*Your objective*
Select and copy out every line in the records containing "Robe".

Recorded data:
BEGIN

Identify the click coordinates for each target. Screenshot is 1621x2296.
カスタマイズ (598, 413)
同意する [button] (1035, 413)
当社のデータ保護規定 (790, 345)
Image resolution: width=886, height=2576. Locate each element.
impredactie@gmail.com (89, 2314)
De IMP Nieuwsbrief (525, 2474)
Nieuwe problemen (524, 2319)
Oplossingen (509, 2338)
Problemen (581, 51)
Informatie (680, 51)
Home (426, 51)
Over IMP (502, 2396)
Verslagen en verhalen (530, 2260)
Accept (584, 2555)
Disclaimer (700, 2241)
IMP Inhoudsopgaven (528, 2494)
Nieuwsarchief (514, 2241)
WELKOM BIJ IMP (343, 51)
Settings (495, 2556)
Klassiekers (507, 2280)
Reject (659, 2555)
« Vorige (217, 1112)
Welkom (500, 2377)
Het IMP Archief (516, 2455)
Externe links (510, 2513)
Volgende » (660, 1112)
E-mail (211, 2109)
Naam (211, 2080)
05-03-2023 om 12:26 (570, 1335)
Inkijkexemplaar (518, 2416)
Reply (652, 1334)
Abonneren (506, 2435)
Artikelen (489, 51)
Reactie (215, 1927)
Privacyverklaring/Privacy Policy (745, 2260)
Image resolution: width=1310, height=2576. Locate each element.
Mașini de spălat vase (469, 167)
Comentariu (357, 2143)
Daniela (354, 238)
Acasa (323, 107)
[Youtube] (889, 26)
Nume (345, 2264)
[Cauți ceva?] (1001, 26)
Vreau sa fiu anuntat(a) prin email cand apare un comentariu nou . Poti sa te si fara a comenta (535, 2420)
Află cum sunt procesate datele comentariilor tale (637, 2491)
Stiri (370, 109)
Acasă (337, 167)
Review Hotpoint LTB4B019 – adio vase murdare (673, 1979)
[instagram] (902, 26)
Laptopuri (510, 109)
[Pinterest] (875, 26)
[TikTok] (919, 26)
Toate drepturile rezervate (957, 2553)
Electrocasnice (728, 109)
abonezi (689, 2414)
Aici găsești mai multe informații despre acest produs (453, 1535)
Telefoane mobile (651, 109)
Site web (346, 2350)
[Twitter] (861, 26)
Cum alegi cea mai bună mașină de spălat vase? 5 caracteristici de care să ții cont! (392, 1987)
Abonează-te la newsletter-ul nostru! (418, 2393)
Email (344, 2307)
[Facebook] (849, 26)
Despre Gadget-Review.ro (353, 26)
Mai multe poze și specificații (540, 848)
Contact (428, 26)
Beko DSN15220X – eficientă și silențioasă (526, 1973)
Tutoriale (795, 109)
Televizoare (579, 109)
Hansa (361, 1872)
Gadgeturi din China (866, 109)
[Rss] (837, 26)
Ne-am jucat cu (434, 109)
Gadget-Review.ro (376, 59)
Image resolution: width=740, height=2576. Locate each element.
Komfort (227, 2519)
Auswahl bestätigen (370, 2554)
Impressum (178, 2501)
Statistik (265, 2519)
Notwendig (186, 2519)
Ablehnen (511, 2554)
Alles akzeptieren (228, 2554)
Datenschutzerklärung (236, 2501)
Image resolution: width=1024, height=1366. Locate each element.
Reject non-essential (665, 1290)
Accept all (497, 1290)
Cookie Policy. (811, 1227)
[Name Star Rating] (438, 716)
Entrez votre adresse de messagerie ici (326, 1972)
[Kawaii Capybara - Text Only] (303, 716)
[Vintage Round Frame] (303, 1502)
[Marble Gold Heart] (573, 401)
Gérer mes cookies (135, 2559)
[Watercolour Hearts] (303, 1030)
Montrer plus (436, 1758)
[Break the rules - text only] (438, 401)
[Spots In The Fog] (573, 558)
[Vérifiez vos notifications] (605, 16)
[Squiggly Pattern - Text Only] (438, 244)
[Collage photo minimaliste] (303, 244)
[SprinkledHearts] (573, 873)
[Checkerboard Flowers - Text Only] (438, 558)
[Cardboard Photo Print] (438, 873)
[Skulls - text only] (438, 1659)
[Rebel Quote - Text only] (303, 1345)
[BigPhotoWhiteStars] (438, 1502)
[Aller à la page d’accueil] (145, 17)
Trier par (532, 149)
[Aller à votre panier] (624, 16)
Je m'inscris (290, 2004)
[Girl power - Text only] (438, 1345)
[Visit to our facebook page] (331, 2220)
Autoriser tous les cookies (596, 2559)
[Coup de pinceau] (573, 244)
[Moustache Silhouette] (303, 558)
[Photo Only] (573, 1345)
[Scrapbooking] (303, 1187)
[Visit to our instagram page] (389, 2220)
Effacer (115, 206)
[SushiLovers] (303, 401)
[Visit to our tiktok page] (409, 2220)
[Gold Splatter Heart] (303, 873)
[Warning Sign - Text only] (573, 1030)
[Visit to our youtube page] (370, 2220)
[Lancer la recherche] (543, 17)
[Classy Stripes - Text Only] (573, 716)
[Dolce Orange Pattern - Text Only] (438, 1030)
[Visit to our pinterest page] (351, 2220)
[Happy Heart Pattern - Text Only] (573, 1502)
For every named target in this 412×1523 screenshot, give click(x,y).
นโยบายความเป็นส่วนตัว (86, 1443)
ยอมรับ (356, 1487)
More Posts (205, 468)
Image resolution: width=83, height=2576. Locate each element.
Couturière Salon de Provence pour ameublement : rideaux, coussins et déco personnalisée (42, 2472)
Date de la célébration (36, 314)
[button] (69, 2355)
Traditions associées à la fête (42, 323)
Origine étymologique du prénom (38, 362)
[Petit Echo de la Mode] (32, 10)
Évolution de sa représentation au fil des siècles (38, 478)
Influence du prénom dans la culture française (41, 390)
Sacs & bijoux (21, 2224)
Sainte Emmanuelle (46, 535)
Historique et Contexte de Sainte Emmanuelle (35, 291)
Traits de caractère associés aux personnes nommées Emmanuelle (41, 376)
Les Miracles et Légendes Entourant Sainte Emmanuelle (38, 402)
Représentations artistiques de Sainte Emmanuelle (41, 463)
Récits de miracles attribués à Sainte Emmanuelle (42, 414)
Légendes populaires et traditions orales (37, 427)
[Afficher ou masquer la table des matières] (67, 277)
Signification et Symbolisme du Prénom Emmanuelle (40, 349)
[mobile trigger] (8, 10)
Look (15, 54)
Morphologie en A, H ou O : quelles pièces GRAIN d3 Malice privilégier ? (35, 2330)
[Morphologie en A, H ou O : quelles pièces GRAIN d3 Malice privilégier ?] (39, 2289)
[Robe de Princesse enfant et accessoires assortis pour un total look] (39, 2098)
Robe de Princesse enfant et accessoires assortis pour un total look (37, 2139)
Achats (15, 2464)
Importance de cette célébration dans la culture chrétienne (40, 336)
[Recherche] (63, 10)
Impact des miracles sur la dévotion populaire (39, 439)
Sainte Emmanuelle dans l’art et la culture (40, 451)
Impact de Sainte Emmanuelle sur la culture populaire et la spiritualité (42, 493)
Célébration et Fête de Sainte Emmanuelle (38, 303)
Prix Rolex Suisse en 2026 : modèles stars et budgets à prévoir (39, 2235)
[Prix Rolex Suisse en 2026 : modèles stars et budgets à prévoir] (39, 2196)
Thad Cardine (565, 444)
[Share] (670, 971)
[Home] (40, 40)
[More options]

END

*Task response*
[Robe de Princesse enfant et accessoires assortis pour un total look] (39, 2098)
Robe de Princesse enfant et accessoires assortis pour un total look (37, 2139)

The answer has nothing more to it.